Although those words come from the mouth of a character in a story The Seven-League Boots n by Marcel Ayme (1906-1967, they describe the author's recipe for writing.  Take ordinary people and present them with a fantastic situation.  Then watch what happens.  If this sounds cold, or like the recipe for science fiction or fantasy, it is not.  Ayme was attuned to his characters as though by a tuning fork, as this extended slice from the life of Germaine Buge demonstrates.  Metamorphosis has a lengthy history in French literature from Ionesco's Rhinosceros and  Anatole France's Penguin Island extending back to the medieval  times in such tales as Renard The Fox.  The Lais of Marie de France, written during the 12th century,  are full of incidents where the fantastic erupts in the midst of everyday life.
The premise of The Seven-League Boots is that simple, but magical. Two schoolboys, Germaine's son Antoine and  and his friend Friolat, see a pair of boots in a shop  window and they are enchanted.  In their literal interpretation, these boots will enable them to leap across buildings, to escape the poverty of suburban Paris and the dreariness of its monochrome landscape.  Although their schemes to acquire the boots from the eccentric owner come to nothing, Germaine manages to procure them for a pittance.  When the careworn woman gives the boots to her son, “it seemed to him that the sad new wallpaper had turned the pretty apple-green of spring.”
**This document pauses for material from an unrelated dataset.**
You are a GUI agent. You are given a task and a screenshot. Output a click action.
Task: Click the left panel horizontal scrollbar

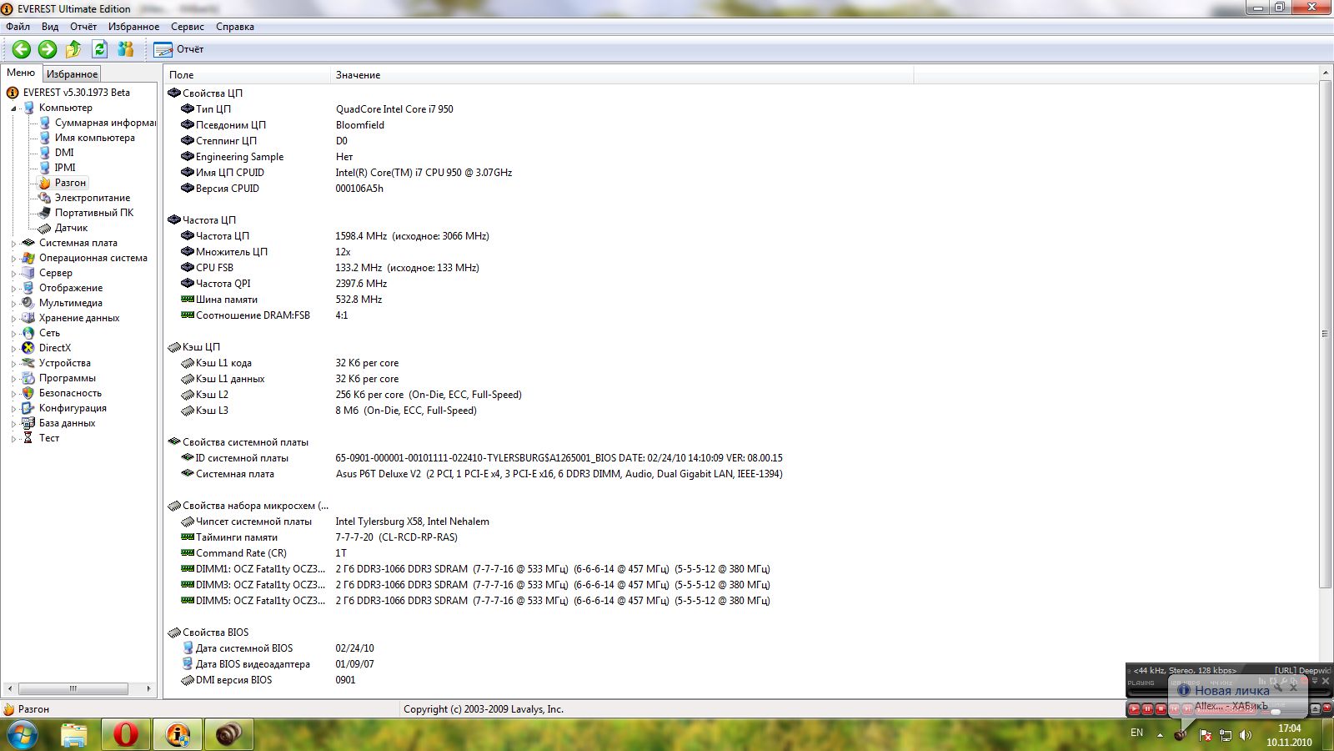(73, 688)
You could say that Ayme's technique is deceptively simple, but he is engaged not in deception but rather in exploring the possibilities inherent in seemingly simple ideas.
"On the Rue de l’Abreuvoir in Montmartre there lived a young woman named Sabine who had the gift of ubiquity. She could, at will, multiply herself and exist simultaneously, in both body and mind, in as many places as she pleased."
So begins Les Sabines (The Sabine Women), wherein a character named Sabine has the ability to duplicate herself at will.   Her husband Antoine the pastor, a man singularly lacking in imagination, “firmly believed that, like every husband, he possessed an indivisible wife.”   Regardless of the time he arrived  home only to be confronted by three Sabines in the parlor.   When Sabine meets an attractive young man named Theorem in the  street, the encounter transforms her life – but which one?  If this synopsis sounds like a comedy of errors, it is typical of Ayme's work that it becomes much more, following its own premise to the character's diminished end.

Ayme belonged to the generation that produced Sartre, Celine, Malraux, and Raymond Queneau, all writers better known today than he.  His stories are set in an indeterminate times that owes much to the years of the writer's youth.  Henri Riviere's lithograph of the rue Lamarck seems to exist in that same unspecified moment.

The Man Who Walked Through Walls (Le Passe-Muraille) by Marcel Ayme, translated from the French by Sophie Lewis, London, Pushkin Press: 2012 (1943)
Image: Henri Riviere - De la rue Lamarck from Thirty-Six Views Of The Eiffel Tower, ca. 1900, Musee d'Orsay, Paris.